### Input data
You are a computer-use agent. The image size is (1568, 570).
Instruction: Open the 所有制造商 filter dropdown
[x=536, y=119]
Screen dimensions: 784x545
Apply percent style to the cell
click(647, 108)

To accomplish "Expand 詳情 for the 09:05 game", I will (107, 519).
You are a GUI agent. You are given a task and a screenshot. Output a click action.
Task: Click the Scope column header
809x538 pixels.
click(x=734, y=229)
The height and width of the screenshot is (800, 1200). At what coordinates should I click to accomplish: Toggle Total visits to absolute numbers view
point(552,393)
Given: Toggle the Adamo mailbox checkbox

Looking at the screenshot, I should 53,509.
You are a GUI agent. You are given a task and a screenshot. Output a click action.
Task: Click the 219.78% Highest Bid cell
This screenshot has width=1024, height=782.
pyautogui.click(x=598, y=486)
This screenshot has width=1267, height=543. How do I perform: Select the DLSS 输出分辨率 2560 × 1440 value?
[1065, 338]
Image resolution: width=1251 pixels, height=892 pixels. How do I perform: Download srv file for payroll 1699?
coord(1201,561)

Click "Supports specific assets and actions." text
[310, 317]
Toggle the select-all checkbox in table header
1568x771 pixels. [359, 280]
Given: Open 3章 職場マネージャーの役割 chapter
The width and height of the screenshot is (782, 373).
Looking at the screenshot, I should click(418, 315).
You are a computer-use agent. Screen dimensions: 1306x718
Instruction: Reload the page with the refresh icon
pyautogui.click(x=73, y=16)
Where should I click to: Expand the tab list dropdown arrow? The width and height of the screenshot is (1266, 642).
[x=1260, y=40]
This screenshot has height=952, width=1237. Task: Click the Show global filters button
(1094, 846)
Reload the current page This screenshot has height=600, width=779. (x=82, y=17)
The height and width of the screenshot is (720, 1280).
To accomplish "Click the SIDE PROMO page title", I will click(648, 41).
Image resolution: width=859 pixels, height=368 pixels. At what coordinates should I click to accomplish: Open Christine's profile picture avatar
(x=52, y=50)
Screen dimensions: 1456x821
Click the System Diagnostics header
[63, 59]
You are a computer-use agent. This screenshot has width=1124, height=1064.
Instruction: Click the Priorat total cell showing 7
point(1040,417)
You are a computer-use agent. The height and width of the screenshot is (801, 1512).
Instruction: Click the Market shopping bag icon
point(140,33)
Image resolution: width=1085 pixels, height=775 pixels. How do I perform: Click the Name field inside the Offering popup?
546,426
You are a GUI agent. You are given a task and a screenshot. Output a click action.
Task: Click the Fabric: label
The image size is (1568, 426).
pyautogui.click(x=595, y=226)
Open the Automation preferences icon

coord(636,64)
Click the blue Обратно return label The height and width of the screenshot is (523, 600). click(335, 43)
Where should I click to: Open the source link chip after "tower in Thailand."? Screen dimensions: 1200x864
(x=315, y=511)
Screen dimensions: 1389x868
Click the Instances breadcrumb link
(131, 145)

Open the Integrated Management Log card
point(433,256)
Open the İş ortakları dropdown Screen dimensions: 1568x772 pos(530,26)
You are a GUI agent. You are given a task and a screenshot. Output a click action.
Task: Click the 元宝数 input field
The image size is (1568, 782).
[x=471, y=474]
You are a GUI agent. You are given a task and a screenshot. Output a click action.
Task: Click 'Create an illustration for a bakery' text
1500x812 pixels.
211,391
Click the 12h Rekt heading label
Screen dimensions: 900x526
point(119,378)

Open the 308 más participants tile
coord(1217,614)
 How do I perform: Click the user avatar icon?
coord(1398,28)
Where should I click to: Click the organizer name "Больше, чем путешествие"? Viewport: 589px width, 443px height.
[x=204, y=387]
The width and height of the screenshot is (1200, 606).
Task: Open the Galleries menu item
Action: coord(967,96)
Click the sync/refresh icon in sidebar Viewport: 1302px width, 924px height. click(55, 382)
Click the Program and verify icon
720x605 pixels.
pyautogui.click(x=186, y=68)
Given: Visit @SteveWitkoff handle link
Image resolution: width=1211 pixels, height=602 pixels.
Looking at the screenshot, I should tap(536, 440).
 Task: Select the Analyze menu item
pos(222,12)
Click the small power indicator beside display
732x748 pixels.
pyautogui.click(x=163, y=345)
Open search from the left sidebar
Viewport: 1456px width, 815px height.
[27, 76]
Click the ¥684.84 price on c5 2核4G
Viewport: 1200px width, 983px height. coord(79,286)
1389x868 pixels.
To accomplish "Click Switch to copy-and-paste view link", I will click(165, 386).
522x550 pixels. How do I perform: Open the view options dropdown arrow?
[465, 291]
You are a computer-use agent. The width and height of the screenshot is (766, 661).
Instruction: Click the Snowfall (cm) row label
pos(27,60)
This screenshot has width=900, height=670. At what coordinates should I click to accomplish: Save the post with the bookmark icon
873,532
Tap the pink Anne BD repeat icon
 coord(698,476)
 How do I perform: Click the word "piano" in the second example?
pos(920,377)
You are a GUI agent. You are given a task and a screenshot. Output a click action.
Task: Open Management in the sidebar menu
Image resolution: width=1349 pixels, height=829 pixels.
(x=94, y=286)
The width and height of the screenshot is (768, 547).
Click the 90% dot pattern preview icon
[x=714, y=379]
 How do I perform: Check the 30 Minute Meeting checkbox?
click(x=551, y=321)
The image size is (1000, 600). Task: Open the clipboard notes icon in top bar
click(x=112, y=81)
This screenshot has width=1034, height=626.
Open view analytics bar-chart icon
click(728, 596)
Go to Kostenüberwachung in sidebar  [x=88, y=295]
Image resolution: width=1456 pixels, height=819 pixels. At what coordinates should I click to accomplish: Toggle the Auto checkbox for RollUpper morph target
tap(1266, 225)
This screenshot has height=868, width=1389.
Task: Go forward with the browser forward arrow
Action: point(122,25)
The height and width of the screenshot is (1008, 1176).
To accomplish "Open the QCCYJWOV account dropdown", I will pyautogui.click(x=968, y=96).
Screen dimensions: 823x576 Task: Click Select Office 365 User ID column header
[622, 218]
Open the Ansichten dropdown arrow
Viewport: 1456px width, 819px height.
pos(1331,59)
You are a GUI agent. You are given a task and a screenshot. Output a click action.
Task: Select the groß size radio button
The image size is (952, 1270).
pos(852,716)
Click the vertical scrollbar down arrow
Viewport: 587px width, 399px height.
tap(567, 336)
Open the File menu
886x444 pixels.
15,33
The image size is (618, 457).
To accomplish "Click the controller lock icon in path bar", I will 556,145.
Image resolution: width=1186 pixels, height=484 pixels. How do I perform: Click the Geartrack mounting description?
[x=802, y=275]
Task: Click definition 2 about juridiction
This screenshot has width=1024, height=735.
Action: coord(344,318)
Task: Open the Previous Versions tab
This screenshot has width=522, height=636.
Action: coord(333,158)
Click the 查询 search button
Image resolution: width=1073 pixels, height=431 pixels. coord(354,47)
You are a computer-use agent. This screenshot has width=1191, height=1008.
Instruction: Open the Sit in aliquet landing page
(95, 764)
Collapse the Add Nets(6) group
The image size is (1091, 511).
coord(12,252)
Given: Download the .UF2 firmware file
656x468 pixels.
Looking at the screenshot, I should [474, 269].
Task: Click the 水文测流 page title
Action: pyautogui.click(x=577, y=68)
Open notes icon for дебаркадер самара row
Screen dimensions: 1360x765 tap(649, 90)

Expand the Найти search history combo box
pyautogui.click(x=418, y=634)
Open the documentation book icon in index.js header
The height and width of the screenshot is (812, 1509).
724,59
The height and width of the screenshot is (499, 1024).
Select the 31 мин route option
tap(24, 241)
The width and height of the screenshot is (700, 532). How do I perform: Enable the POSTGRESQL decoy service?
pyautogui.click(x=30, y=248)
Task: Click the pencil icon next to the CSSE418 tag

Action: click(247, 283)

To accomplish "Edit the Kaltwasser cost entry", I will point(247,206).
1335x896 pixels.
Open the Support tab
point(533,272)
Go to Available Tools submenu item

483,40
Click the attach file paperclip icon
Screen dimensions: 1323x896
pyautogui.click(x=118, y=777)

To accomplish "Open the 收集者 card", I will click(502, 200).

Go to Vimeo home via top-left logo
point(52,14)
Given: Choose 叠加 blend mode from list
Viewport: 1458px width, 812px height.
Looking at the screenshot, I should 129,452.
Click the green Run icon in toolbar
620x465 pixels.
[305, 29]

### Problem details
From the start of the data above through the line containing "Reload the current", write out every line as a numbered list, skipping blank lines.

### Answer for the task
1. You are a computer-use agent. The image size is (1568, 570).
2. Instruction: Open the 所有制造商 filter dropdown
3. [x=536, y=119]
4. Screen dimensions: 784x545
5. Apply percent style to the cell
6. click(647, 108)
7. To accomplish "Expand 詳情 for the 09:05 game", I will (107, 519).
8. You are a GUI agent. You are given a task and a screenshot. Output a click action.
9. Task: Click the Scope column header
10. 809x538 pixels.
11. click(x=734, y=229)
12. The height and width of the screenshot is (800, 1200). At what coordinates should I click to accomplish: Toggle Total visits to absolute numbers view
13. point(552,393)
14. Given: Toggle the Adamo mailbox checkbox
15. Looking at the screenshot, I should 53,509.
16. You are a GUI agent. You are given a task and a screenshot. Output a click action.
17. Task: Click the 219.78% Highest Bid cell
18. This screenshot has width=1024, height=782.
19. pyautogui.click(x=598, y=486)
20. This screenshot has width=1267, height=543. How do I perform: Select the DLSS 输出分辨率 2560 × 1440 value?
21. [1065, 338]
22. Image resolution: width=1251 pixels, height=892 pixels. How do I perform: Download srv file for payroll 1699?
23. coord(1201,561)
24. Click "Supports specific assets and actions." text
25. [310, 317]
26. Toggle the select-all checkbox in table header
27. 1568x771 pixels. [359, 280]
28. Given: Open 3章 職場マネージャーの役割 chapter
29. The width and height of the screenshot is (782, 373).
30. Looking at the screenshot, I should click(418, 315).
31. You are a computer-use agent. Screen dimensions: 1306x718
32. Instruction: Reload the page with the refresh icon
33. pyautogui.click(x=73, y=16)
34. Where should I click to: Expand the tab list dropdown arrow? The width and height of the screenshot is (1266, 642).
35. [x=1260, y=40]
36. This screenshot has height=952, width=1237. Task: Click the Show global filters button
37. (1094, 846)
38. Reload the current page This screenshot has height=600, width=779. (x=82, y=17)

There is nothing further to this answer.